*TASK ITEM*
Every line of the records that holds the word "header" should be copied.

*SUPPLIED INFORMATION*
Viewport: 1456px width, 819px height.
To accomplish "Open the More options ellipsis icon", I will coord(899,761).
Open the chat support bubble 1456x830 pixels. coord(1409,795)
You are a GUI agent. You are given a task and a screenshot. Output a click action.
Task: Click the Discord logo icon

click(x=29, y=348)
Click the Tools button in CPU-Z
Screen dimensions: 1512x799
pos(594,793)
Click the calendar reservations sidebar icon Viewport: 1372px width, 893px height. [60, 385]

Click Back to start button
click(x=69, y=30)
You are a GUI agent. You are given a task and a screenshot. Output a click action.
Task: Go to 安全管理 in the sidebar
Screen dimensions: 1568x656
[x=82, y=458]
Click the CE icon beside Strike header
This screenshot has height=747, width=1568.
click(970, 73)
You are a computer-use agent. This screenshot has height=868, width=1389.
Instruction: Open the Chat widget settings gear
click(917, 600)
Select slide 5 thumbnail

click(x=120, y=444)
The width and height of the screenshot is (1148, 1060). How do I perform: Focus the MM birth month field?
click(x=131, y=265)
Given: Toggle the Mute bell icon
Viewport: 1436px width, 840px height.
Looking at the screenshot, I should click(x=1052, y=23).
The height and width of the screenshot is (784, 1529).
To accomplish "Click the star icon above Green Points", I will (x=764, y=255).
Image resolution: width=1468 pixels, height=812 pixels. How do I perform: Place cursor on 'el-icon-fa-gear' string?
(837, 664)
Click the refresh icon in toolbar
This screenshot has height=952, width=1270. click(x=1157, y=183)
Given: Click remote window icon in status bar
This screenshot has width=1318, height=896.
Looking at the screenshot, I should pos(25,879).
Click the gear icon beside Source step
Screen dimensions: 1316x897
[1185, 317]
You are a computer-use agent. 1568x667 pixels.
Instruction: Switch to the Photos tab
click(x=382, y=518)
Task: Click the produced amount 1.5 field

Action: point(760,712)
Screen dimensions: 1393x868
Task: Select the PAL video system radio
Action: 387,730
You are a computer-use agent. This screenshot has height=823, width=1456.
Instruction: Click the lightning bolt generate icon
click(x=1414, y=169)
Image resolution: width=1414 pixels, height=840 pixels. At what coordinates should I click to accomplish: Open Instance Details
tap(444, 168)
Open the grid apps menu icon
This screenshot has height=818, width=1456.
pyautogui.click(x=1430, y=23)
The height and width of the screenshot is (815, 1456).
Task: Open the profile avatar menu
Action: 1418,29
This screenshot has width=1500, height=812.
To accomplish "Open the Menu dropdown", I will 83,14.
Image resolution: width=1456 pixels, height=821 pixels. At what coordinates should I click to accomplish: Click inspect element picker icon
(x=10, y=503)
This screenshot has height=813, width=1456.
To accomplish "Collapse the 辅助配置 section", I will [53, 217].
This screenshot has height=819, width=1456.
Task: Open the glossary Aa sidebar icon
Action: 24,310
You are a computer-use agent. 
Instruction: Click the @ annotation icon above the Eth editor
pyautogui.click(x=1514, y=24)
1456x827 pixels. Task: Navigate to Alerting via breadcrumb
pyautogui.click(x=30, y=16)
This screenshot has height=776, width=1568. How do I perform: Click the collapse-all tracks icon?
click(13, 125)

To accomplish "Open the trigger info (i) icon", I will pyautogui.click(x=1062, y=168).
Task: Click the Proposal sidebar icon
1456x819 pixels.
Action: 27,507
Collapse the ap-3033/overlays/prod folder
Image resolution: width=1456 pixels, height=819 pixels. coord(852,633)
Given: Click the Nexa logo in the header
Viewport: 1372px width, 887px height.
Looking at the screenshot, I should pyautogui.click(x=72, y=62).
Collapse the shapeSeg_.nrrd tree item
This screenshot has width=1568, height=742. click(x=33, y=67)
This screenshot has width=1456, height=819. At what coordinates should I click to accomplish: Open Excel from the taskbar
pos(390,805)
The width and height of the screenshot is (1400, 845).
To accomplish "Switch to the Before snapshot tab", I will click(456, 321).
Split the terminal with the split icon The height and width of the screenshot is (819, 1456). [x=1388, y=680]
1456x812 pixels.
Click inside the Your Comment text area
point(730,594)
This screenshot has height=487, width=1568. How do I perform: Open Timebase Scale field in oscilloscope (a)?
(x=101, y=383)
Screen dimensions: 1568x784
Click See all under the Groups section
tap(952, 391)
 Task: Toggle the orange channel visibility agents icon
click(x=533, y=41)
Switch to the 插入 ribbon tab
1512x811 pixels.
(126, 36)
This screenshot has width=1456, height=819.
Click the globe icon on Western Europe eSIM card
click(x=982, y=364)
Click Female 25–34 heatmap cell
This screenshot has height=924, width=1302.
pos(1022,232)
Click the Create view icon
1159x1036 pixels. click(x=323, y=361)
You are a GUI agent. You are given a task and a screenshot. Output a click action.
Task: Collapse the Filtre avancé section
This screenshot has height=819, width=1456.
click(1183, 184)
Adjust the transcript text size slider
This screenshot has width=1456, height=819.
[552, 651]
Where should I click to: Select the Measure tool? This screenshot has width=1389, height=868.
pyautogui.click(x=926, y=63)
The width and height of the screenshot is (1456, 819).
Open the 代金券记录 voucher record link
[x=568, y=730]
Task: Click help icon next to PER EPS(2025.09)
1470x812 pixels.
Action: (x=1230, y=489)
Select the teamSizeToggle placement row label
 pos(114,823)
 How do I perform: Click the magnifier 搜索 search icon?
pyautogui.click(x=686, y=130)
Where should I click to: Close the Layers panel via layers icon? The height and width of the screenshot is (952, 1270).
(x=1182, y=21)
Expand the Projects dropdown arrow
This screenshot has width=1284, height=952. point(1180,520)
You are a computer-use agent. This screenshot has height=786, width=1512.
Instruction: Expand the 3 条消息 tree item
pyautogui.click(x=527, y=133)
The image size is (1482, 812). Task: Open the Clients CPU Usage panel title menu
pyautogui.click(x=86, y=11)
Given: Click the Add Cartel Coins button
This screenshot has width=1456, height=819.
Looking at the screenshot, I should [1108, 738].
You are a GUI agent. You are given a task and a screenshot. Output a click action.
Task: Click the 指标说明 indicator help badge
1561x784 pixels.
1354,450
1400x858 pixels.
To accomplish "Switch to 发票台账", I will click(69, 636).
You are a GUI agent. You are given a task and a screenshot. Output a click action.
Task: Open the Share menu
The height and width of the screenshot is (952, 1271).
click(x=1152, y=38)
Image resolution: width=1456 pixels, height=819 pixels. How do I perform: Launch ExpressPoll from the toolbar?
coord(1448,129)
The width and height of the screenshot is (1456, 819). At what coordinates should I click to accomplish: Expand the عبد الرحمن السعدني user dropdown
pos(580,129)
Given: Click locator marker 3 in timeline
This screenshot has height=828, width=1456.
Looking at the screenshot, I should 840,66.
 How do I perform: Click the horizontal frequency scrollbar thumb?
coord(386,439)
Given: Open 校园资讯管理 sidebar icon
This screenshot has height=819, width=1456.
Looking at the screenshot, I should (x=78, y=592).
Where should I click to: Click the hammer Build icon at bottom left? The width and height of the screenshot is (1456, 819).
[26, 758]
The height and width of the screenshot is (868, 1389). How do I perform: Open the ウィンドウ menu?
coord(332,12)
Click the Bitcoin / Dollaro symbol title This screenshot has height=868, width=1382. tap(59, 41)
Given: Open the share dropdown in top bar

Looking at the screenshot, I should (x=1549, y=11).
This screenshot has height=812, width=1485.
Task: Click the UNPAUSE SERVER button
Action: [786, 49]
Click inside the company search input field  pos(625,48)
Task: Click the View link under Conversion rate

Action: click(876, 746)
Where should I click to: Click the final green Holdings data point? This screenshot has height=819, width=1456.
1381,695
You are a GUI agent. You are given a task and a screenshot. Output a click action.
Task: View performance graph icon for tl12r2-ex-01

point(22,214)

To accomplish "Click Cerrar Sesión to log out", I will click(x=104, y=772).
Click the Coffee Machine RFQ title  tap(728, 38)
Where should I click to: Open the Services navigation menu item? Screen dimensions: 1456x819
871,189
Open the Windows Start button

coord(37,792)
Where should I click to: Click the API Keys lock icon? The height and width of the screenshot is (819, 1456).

*SOLUTION TO THIS EXERCISE*
Click the CE icon beside Strike header
Given: Click the Nexa logo in the header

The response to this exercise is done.